(Dataset records)
________

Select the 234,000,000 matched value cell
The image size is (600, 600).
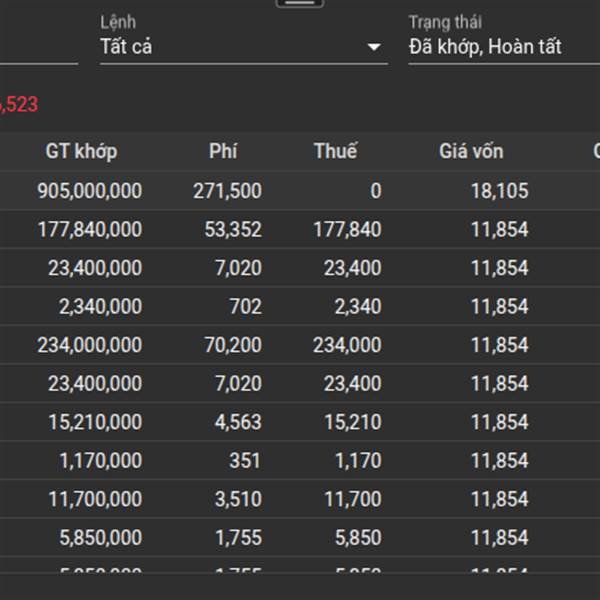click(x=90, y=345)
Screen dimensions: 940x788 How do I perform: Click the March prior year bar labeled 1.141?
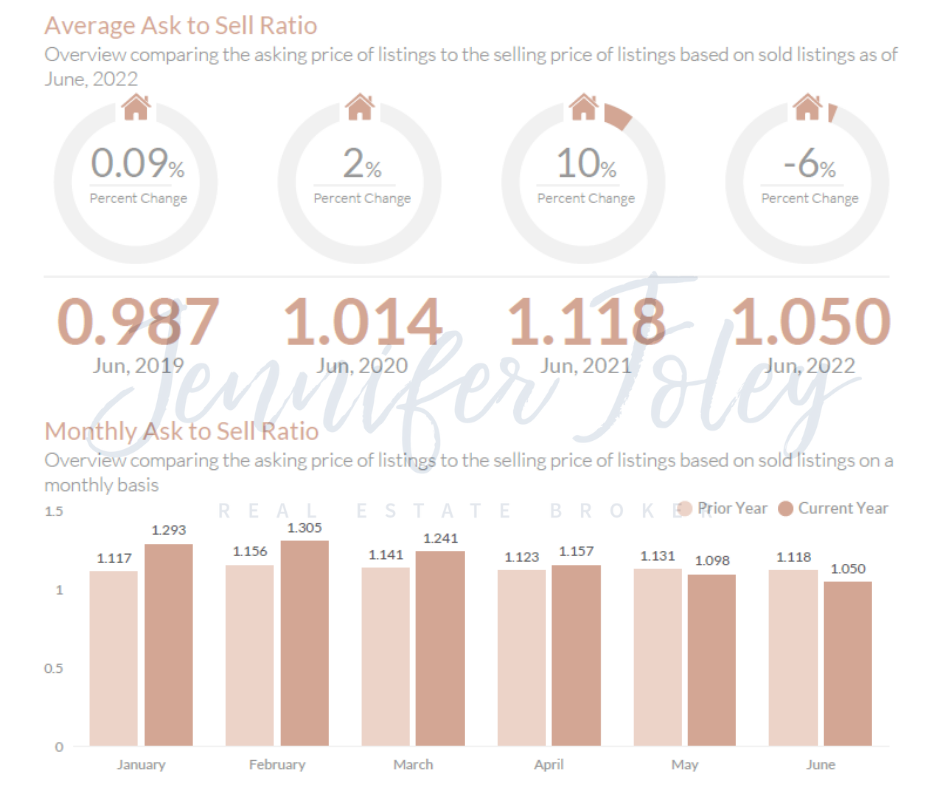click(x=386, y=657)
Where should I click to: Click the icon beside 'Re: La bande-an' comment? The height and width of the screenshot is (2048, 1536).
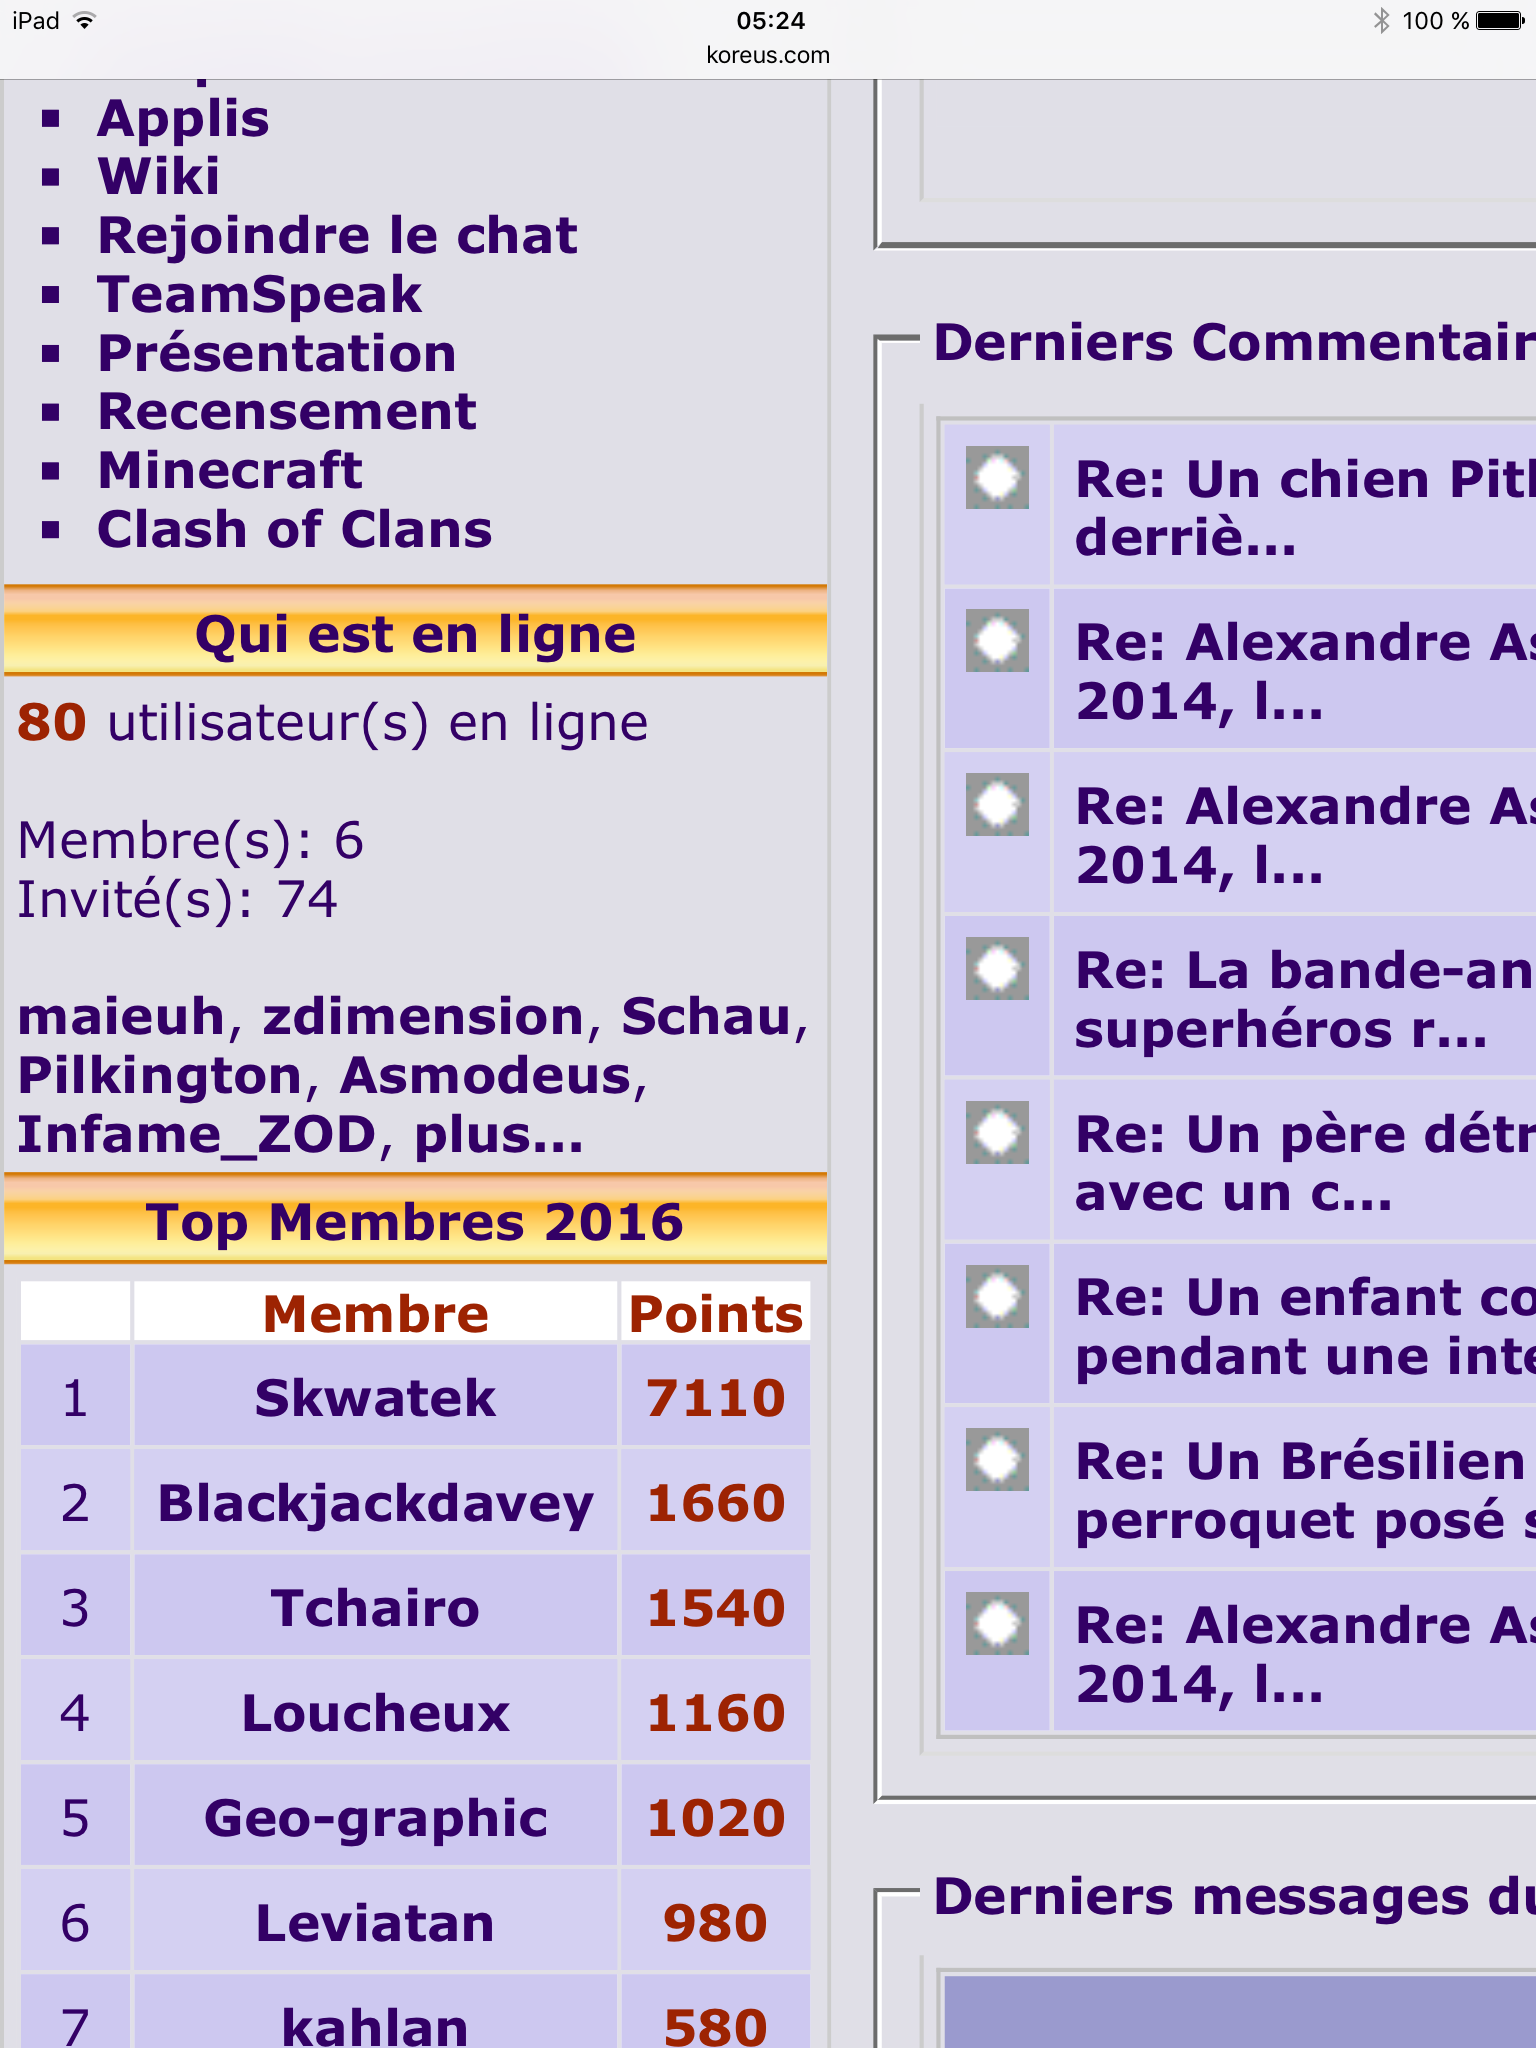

________

#### Task objective
Write the records out once more, exactly as they appear, with no pictures.

#### Completed exercise
Select the 234,000,000 matched value cell
The image size is (600, 600).
click(x=90, y=345)
Screen dimensions: 940x788 How do I perform: Click the March prior year bar labeled 1.141?
click(x=386, y=657)
Where should I click to: Click the icon beside 'Re: La bande-an' comment? The height and width of the screenshot is (2048, 1536).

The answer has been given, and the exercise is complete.